◆ What the task requires
I would like you to return all of the records exactly as they stand.

##############################

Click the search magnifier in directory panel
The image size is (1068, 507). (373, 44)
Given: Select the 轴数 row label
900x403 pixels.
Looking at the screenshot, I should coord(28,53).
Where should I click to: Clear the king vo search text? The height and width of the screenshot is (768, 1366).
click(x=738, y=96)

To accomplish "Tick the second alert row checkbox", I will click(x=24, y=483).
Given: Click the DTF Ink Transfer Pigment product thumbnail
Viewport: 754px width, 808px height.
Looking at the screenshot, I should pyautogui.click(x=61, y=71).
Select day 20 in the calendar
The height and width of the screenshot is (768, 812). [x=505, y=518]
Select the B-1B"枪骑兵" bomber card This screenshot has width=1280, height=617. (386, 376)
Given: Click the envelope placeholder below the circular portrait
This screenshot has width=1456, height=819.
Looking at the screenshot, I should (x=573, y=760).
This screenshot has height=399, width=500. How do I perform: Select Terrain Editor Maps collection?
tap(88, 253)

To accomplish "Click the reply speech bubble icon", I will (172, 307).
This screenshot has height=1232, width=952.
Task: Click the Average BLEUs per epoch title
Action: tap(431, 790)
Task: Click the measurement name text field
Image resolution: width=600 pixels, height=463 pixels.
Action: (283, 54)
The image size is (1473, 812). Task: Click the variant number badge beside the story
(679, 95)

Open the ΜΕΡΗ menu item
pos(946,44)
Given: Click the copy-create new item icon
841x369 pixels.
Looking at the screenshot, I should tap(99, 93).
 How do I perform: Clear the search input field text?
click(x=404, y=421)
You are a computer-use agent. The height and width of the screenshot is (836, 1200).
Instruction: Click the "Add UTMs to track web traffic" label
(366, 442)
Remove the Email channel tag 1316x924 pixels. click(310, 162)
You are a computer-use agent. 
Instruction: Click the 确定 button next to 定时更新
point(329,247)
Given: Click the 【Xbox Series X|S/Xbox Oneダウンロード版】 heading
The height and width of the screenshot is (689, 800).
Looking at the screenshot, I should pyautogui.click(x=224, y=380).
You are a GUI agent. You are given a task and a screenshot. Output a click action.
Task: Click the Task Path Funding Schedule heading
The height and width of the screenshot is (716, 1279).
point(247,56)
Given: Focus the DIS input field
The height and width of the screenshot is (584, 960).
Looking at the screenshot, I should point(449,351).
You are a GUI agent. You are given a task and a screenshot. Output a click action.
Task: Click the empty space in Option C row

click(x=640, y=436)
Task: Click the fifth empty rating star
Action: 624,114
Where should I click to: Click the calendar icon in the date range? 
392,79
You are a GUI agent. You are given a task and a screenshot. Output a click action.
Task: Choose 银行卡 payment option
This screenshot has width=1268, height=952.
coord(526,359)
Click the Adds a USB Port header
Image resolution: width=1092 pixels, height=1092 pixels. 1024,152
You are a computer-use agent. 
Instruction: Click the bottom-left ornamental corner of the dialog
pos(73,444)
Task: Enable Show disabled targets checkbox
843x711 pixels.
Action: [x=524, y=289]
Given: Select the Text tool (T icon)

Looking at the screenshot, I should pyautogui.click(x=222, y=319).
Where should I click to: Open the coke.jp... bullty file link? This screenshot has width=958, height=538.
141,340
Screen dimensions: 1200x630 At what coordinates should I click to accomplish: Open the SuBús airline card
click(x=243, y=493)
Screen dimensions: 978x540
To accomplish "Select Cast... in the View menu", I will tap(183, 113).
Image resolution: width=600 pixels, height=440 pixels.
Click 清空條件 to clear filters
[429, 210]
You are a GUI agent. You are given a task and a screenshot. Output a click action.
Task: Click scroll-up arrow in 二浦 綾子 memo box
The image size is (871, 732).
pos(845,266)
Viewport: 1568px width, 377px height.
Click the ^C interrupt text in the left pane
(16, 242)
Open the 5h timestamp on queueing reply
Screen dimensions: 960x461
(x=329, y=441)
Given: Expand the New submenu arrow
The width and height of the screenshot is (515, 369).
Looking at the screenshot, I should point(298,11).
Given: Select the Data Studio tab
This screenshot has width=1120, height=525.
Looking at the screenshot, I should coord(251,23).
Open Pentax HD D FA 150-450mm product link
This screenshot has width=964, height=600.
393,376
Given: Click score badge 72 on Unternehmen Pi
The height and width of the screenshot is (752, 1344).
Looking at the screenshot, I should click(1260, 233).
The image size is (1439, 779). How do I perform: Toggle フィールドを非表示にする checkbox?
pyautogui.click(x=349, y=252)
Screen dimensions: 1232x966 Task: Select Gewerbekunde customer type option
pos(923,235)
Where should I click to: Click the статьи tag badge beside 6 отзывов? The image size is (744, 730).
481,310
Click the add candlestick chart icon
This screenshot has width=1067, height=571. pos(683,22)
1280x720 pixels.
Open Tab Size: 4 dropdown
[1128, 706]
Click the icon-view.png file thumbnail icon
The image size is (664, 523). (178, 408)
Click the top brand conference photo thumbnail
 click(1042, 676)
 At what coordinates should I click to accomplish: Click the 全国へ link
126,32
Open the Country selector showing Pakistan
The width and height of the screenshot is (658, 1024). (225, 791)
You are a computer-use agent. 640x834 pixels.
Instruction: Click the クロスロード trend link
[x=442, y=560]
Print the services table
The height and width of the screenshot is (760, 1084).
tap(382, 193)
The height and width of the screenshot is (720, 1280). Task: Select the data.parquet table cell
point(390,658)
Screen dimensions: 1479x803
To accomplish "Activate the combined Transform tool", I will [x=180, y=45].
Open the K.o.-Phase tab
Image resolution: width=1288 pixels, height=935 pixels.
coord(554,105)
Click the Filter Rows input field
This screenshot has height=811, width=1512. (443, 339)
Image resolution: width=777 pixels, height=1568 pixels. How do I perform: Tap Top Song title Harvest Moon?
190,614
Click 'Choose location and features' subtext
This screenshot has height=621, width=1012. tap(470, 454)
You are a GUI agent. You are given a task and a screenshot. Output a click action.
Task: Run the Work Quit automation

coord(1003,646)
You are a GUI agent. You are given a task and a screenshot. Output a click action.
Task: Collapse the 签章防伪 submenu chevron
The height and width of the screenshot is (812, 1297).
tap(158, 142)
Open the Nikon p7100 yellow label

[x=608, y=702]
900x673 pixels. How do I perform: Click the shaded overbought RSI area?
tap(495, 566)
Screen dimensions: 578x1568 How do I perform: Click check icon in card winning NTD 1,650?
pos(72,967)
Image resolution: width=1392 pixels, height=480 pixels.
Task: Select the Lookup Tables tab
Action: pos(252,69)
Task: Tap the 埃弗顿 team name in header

##############################

◆ Answer for this exercise
Click the search magnifier in directory panel
The image size is (1068, 507). (373, 44)
Given: Select the 轴数 row label
900x403 pixels.
Looking at the screenshot, I should coord(28,53).
Where should I click to: Clear the king vo search text? The height and width of the screenshot is (768, 1366).
click(x=738, y=96)

To accomplish "Tick the second alert row checkbox", I will click(x=24, y=483).
Given: Click the DTF Ink Transfer Pigment product thumbnail
Viewport: 754px width, 808px height.
Looking at the screenshot, I should pyautogui.click(x=61, y=71).
Select day 20 in the calendar
The height and width of the screenshot is (768, 812). [x=505, y=518]
Select the B-1B"枪骑兵" bomber card This screenshot has width=1280, height=617. (386, 376)
Given: Click the envelope placeholder below the circular portrait
This screenshot has width=1456, height=819.
Looking at the screenshot, I should (x=573, y=760).
This screenshot has height=399, width=500. How do I perform: Select Terrain Editor Maps collection?
tap(88, 253)

To accomplish "Click the reply speech bubble icon", I will (172, 307).
This screenshot has height=1232, width=952.
Task: Click the Average BLEUs per epoch title
Action: tap(431, 790)
Task: Click the measurement name text field
Image resolution: width=600 pixels, height=463 pixels.
Action: (283, 54)
The image size is (1473, 812). Task: Click the variant number badge beside the story
(679, 95)

Open the ΜΕΡΗ menu item
pos(946,44)
Given: Click the copy-create new item icon
841x369 pixels.
Looking at the screenshot, I should tap(99, 93).
 How do I perform: Clear the search input field text?
click(x=404, y=421)
You are a computer-use agent. The height and width of the screenshot is (836, 1200).
Instruction: Click the "Add UTMs to track web traffic" label
(366, 442)
Remove the Email channel tag 1316x924 pixels. click(310, 162)
You are a computer-use agent. 
Instruction: Click the 确定 button next to 定时更新
point(329,247)
Given: Click the 【Xbox Series X|S/Xbox Oneダウンロード版】 heading
The height and width of the screenshot is (689, 800).
Looking at the screenshot, I should pyautogui.click(x=224, y=380).
You are a GUI agent. You are given a task and a screenshot. Output a click action.
Task: Click the Task Path Funding Schedule heading
The height and width of the screenshot is (716, 1279).
point(247,56)
Given: Focus the DIS input field
The height and width of the screenshot is (584, 960).
Looking at the screenshot, I should point(449,351).
You are a GUI agent. You are given a task and a screenshot. Output a click action.
Task: Click the empty space in Option C row

click(x=640, y=436)
Task: Click the fifth empty rating star
Action: 624,114
Where should I click to: Click the calendar icon in the date range? 
392,79
You are a GUI agent. You are given a task and a screenshot. Output a click action.
Task: Choose 银行卡 payment option
This screenshot has width=1268, height=952.
coord(526,359)
Click the Adds a USB Port header
Image resolution: width=1092 pixels, height=1092 pixels. 1024,152
You are a computer-use agent. 
Instruction: Click the bottom-left ornamental corner of the dialog
pos(73,444)
Task: Enable Show disabled targets checkbox
843x711 pixels.
Action: [x=524, y=289]
Given: Select the Text tool (T icon)

Looking at the screenshot, I should pyautogui.click(x=222, y=319).
Where should I click to: Open the coke.jp... bullty file link? This screenshot has width=958, height=538.
141,340
Screen dimensions: 1200x630 At what coordinates should I click to accomplish: Open the SuBús airline card
click(x=243, y=493)
Screen dimensions: 978x540
To accomplish "Select Cast... in the View menu", I will tap(183, 113).
Image resolution: width=600 pixels, height=440 pixels.
Click 清空條件 to clear filters
[429, 210]
You are a GUI agent. You are given a task and a screenshot. Output a click action.
Task: Click scroll-up arrow in 二浦 綾子 memo box
The image size is (871, 732).
pos(845,266)
Viewport: 1568px width, 377px height.
Click the ^C interrupt text in the left pane
(16, 242)
Open the 5h timestamp on queueing reply
Screen dimensions: 960x461
(x=329, y=441)
Given: Expand the New submenu arrow
The width and height of the screenshot is (515, 369).
Looking at the screenshot, I should point(298,11).
Given: Select the Data Studio tab
This screenshot has width=1120, height=525.
Looking at the screenshot, I should coord(251,23).
Open Pentax HD D FA 150-450mm product link
This screenshot has width=964, height=600.
393,376
Given: Click score badge 72 on Unternehmen Pi
The height and width of the screenshot is (752, 1344).
Looking at the screenshot, I should click(1260, 233).
The image size is (1439, 779). How do I perform: Toggle フィールドを非表示にする checkbox?
pyautogui.click(x=349, y=252)
Screen dimensions: 1232x966 Task: Select Gewerbekunde customer type option
pos(923,235)
Where should I click to: Click the статьи tag badge beside 6 отзывов? The image size is (744, 730).
481,310
Click the add candlestick chart icon
This screenshot has width=1067, height=571. pos(683,22)
1280x720 pixels.
Open Tab Size: 4 dropdown
[1128, 706]
Click the icon-view.png file thumbnail icon
The image size is (664, 523). (178, 408)
Click the top brand conference photo thumbnail
 click(1042, 676)
 At what coordinates should I click to accomplish: Click the 全国へ link
126,32
Open the Country selector showing Pakistan
The width and height of the screenshot is (658, 1024). (225, 791)
You are a computer-use agent. 640x834 pixels.
Instruction: Click the クロスロード trend link
[x=442, y=560]
Print the services table
The height and width of the screenshot is (760, 1084).
tap(382, 193)
The height and width of the screenshot is (720, 1280). Task: Select the data.parquet table cell
point(390,658)
Screen dimensions: 1479x803
To accomplish "Activate the combined Transform tool", I will [x=180, y=45].
Open the K.o.-Phase tab
Image resolution: width=1288 pixels, height=935 pixels.
coord(554,105)
Click the Filter Rows input field
This screenshot has height=811, width=1512. (443, 339)
Image resolution: width=777 pixels, height=1568 pixels. How do I perform: Tap Top Song title Harvest Moon?
190,614
Click 'Choose location and features' subtext
This screenshot has height=621, width=1012. tap(470, 454)
You are a GUI agent. You are given a task and a screenshot. Output a click action.
Task: Run the Work Quit automation

coord(1003,646)
You are a GUI agent. You are given a task and a screenshot. Output a click action.
Task: Collapse the 签章防伪 submenu chevron
The height and width of the screenshot is (812, 1297).
tap(158, 142)
Open the Nikon p7100 yellow label

[x=608, y=702]
900x673 pixels. How do I perform: Click the shaded overbought RSI area?
tap(495, 566)
Screen dimensions: 578x1568 How do I perform: Click check icon in card winning NTD 1,650?
pos(72,967)
Image resolution: width=1392 pixels, height=480 pixels.
Task: Select the Lookup Tables tab
Action: pos(252,69)
Task: Tap the 埃弗顿 team name in header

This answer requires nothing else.